All of that wasn’t worth her slowing down the sacrosanct schedule of the day. As for forgery, she had confidence in her son. Her son could not do anything really wrong. He could deceive people, of course, and appear odious in the eyes of some… So what! She laughed it off—she, his mother, knew that all of that was only filthy foam floating on pure water, on the delightful nature of her child.
“He’s a fake, of course,” she must have said to herself, “but he’s my son. He has reasons for not hesitating to do what he did.” She felt strong and peaceful, as in the early days of her maternity. Life was going just fine.
In the shade, Maud gently reflected on the thing that wouldn’t leave her. She thought about the mother of her childhood, her childhood with its soft gray eyes. And this woman still showed her gentleness. Oh, what a vile deed she was going to carry out against her, what a nasty job, indeed! She tried not to think about it. “When Jacques leaves, Mother will die of grief.”
She couldn’t do anything about it. Her mother had died the night before. She could envision her mother in the future, wrapped up in the memory of her absent son, alone with old Taneran. Maybe at that moment she would expect some tenderness from her daughter. Mrs. Taneran would be exalted by misfortune, lost in a final illusion about her son.

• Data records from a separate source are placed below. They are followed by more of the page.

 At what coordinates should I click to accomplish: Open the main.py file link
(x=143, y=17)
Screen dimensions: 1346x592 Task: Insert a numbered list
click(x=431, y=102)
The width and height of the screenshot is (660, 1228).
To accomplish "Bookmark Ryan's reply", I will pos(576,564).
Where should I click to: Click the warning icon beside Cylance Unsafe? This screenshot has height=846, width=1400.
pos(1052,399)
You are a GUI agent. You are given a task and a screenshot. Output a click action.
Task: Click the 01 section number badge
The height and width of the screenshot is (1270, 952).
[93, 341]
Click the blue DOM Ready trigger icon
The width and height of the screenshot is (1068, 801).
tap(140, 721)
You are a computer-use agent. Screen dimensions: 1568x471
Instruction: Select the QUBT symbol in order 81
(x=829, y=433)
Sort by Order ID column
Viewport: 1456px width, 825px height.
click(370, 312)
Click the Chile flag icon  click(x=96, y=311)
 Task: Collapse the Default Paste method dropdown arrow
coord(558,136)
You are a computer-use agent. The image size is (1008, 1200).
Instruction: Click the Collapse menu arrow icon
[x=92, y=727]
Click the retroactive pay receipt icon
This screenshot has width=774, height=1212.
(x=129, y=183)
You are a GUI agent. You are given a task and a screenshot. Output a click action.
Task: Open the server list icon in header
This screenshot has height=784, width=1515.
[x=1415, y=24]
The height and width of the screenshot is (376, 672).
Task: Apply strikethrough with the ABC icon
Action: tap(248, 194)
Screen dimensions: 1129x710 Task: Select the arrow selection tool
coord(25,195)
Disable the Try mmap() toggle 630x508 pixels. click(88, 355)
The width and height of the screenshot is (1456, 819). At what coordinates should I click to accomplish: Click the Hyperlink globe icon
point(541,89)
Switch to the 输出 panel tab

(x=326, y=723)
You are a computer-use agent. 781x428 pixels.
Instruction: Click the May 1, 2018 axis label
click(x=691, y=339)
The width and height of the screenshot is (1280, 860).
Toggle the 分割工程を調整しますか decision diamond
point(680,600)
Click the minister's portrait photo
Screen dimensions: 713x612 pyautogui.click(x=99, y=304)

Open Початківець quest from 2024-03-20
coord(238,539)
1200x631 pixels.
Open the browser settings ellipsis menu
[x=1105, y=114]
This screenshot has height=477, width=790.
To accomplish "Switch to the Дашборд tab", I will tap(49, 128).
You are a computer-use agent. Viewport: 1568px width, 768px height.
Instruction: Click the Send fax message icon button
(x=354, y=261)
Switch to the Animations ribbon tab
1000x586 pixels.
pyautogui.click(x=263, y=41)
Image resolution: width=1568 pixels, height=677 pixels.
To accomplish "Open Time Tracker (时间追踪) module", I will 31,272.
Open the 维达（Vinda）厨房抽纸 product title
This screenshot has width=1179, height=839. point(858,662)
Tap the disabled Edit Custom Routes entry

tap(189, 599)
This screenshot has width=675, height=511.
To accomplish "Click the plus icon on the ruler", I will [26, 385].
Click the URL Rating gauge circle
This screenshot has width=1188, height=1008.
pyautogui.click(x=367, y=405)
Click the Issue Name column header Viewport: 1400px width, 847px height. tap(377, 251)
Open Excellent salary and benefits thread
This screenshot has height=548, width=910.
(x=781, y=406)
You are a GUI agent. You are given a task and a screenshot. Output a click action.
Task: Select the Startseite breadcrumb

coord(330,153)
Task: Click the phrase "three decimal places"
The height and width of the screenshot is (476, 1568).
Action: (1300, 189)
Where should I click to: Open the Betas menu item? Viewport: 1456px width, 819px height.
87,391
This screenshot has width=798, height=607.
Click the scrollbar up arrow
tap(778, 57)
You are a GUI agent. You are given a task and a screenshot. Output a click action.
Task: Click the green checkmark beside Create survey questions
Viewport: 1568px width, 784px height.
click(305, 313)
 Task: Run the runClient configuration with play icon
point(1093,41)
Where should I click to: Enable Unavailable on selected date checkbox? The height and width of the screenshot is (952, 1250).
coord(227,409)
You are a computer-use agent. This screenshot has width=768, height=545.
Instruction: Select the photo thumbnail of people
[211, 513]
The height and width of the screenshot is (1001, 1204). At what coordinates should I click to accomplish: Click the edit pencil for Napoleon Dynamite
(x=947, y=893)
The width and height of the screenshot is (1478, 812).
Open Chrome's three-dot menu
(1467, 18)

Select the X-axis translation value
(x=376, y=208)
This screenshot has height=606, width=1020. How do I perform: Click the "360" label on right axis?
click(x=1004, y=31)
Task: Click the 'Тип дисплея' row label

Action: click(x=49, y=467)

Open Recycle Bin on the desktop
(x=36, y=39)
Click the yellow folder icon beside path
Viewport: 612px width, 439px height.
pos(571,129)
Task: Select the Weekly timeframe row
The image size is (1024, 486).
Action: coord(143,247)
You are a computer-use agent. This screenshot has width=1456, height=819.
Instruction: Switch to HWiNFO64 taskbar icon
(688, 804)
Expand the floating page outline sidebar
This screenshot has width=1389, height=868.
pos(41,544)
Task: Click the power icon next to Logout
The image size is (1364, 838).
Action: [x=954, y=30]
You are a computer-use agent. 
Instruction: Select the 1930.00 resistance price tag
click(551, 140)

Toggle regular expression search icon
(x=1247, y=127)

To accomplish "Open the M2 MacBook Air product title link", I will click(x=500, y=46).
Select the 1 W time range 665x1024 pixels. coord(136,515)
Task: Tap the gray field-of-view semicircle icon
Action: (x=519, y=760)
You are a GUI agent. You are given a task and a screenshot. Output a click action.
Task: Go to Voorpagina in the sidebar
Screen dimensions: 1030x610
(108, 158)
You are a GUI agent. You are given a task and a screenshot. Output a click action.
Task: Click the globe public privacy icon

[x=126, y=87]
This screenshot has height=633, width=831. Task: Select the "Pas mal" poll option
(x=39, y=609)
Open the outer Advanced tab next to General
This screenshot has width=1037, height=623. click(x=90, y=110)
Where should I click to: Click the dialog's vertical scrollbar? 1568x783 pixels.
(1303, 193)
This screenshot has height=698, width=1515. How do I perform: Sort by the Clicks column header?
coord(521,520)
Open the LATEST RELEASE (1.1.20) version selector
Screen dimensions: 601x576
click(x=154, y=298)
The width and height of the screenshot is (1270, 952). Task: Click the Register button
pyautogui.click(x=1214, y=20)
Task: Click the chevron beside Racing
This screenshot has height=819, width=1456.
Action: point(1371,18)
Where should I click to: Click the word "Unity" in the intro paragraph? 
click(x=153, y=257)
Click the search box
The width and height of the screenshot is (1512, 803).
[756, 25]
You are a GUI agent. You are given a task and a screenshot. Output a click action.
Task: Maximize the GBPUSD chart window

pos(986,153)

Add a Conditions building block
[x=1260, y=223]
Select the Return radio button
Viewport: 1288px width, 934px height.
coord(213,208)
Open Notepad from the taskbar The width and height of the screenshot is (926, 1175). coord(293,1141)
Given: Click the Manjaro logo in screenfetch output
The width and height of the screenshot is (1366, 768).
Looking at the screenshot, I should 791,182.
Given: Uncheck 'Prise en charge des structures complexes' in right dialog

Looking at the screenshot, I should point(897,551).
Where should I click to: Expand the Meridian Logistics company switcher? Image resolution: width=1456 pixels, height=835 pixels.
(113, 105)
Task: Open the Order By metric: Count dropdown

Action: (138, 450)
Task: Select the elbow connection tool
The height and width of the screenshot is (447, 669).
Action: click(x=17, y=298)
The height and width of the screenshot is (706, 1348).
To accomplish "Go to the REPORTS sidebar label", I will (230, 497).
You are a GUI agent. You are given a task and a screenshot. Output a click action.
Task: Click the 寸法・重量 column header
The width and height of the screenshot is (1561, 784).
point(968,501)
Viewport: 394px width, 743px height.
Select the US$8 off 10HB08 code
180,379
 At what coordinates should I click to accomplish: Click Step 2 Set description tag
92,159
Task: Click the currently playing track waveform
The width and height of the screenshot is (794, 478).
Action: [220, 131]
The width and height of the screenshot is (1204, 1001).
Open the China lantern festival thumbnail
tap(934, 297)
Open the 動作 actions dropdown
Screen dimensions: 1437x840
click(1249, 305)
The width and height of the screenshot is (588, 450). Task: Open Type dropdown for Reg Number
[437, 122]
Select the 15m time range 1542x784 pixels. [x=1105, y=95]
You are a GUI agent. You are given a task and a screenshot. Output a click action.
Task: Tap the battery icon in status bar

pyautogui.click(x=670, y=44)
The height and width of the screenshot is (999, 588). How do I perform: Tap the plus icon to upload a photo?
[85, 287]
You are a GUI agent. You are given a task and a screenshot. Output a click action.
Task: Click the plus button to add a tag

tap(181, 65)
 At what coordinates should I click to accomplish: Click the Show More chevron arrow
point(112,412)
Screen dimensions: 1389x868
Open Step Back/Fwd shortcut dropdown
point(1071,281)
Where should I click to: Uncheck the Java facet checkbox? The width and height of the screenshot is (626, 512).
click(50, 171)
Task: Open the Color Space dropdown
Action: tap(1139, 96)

Around three o’clock, Maud went back to her neighborhood, as she had promised herself she would do, but avoided crossing Clamart. The detour she obliged herself to take would be long, but her legs would have taken her even farther, if only she had been able to escape the infernal circle drawn around her by her idea. Little by little, walking very quickly, she lost sight of her family, as well as her reasons for sacrificing them forever. In one go, retracing her footsteps, she arrived at the police station of Clamart.
All of a sudden, she found herself in front of the clerk of the police station, standing still and feeling stupid, encumbered by her own body, whose weight was no longer lightened by the walk. And immediately she had the impression that the thing substituted itself for her.
“You have come to our place several times, regarding my brother Jacques Grant,” she declared in a firm voice. “It’s about the Tavares Bank. Well! I’ve come to tell you he’s back…”
The clerk appeared surprised. He went toward the cupboard and pulled out a yellow file. Maud would have liked to leave. He said to her in a haughty voice, “Wait a minute, I’ll take a look…” One minute, three minutes, five minutes, went by while the man consulted his file. Maud stood near him, her mind a blank.